Fig. 2. scRNAseq analysis of malignant epithelial cells and identification of pre-metastatic sub-population.

Fig. 2

a UMAP of 6115 malignant epithelial cells only, clustered by Seurat clusters (left), patients (middle), and tissue origin (primary/metastatic) (right). b Turkey boxplot showing epithelial–mesenchymal transition (EMT) scores across patients and tissue origin (primary versus metastasis).
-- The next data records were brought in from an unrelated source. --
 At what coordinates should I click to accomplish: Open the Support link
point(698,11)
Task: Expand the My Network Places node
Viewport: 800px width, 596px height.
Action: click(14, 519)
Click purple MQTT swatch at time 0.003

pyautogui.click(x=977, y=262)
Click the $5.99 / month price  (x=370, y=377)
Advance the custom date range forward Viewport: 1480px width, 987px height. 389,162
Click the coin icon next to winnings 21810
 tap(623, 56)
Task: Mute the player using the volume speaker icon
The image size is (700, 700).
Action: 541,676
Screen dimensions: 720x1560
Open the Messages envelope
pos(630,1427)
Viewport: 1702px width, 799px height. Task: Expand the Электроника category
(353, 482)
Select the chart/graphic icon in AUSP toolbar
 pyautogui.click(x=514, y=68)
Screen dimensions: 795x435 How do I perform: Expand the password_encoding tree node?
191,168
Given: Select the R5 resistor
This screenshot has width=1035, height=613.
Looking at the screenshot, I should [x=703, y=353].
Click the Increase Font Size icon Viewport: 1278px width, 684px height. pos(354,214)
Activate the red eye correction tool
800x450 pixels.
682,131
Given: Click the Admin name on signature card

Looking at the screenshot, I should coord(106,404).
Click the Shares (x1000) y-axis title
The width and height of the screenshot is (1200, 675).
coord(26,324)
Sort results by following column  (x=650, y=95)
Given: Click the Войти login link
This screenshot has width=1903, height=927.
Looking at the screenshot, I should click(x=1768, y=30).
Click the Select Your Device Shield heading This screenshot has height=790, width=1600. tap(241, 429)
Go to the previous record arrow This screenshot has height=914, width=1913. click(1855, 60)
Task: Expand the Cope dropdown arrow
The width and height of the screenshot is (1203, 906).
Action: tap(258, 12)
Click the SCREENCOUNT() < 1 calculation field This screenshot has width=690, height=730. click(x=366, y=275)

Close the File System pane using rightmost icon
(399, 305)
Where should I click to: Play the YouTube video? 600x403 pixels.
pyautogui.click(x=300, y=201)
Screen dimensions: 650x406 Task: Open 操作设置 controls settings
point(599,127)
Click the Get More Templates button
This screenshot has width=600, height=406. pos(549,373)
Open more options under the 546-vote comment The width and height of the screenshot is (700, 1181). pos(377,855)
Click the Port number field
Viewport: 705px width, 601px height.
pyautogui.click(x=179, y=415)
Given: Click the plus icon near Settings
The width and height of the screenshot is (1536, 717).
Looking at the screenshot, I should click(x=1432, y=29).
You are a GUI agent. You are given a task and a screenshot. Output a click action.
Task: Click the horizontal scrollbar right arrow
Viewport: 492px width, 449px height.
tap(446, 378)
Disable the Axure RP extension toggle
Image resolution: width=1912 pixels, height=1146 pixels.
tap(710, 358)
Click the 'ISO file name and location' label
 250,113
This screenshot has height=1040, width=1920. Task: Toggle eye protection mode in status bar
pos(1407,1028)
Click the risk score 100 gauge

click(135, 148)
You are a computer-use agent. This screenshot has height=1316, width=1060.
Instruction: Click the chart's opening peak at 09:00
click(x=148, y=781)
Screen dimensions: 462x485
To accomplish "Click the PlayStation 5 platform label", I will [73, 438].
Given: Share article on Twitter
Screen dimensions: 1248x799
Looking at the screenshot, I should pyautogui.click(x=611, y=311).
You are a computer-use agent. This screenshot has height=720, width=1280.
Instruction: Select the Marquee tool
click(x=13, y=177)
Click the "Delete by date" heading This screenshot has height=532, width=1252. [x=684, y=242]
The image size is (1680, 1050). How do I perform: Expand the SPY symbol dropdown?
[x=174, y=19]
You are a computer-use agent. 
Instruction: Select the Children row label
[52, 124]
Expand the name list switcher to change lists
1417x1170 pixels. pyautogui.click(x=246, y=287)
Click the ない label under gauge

N = 6115 cells. c, d Monocle plots demonstrating the derivation of pre-metastatic populations in HN251 (n = 304 cells) and HN279 (n = 1764 cells), (c, d) respectively, based on (from left to right) tissue origin, monocle clusters, EMT scores, CytoTRACE scores to derive trajectory. e Gene ontology pathways that are significantly altered across pseudotime derived in (c, d). f Potentially actionable genes identified to be increased in pre-metastatic population in primary tumors cells of HN251 (upper, n = 228 cells) and HN279 (lower, n = 659 cells). g t-SNE plot of tumor cells in HN257 showing a highly aggressive sub-population in the primary tumor with high CytoTRACE scores and expression of SNAI2. N = 403 cells. h Geneset enrichment analysis (GSEA) showing normalized enrichment scores, and (i) Kaplan-Meier plot of TCGA data showing survival probability (%) over days in patients with high (red) versus low (blue) scores or features based on genes expressed by the specific subpopulation in (g). Shaded area shows 95% confidence interval of the centered median survival time and p value as indicated based on log-rank test. Boxplots in (b, c, d) centered at the median with hinges at 1st and 3rd quartiles and whiskers drawn from hinges to the lowest and highest points within 1.5 interquartile range.